TASK TO COMPLETE
For the entries below, report the number of lines containing "computer", without any other content.

MATERIALS PROVIDED
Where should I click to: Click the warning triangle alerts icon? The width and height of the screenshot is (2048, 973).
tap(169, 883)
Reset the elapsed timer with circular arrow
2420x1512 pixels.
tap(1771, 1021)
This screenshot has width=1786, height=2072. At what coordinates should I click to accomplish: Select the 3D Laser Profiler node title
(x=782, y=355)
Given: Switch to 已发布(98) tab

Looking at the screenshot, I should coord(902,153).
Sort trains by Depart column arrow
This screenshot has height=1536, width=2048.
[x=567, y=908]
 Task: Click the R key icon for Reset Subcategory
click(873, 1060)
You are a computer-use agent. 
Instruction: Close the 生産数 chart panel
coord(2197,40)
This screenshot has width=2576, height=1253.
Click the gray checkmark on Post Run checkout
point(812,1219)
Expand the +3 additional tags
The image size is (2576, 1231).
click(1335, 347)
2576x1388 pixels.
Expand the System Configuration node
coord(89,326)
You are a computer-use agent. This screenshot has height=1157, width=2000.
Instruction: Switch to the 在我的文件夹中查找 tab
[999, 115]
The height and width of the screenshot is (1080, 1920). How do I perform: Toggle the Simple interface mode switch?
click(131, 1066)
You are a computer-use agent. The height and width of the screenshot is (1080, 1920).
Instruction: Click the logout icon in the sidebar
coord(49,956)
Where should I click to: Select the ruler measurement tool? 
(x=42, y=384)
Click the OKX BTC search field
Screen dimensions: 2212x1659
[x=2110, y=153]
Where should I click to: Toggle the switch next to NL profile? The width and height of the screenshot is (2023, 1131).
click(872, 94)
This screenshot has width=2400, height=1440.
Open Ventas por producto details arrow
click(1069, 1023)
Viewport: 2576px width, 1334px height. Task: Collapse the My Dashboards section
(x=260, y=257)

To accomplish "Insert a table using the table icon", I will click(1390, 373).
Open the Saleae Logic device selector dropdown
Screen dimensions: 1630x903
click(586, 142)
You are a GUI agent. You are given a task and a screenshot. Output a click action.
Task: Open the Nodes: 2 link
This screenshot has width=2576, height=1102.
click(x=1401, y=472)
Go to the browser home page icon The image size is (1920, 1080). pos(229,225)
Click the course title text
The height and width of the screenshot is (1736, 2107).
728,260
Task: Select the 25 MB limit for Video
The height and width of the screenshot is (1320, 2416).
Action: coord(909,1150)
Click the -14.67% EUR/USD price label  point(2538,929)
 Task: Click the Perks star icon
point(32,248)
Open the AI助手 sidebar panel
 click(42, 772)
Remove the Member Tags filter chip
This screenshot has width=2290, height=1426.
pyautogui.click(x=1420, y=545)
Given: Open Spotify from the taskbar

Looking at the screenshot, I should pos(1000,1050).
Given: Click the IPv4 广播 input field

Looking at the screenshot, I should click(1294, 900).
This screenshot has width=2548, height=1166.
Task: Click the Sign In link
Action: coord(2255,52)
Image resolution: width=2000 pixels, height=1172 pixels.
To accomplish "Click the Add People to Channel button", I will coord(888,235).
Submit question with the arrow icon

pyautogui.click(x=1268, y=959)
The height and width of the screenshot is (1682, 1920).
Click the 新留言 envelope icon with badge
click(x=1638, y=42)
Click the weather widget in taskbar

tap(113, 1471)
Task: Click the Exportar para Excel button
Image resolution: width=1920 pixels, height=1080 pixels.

SOLVED PROBLEM
3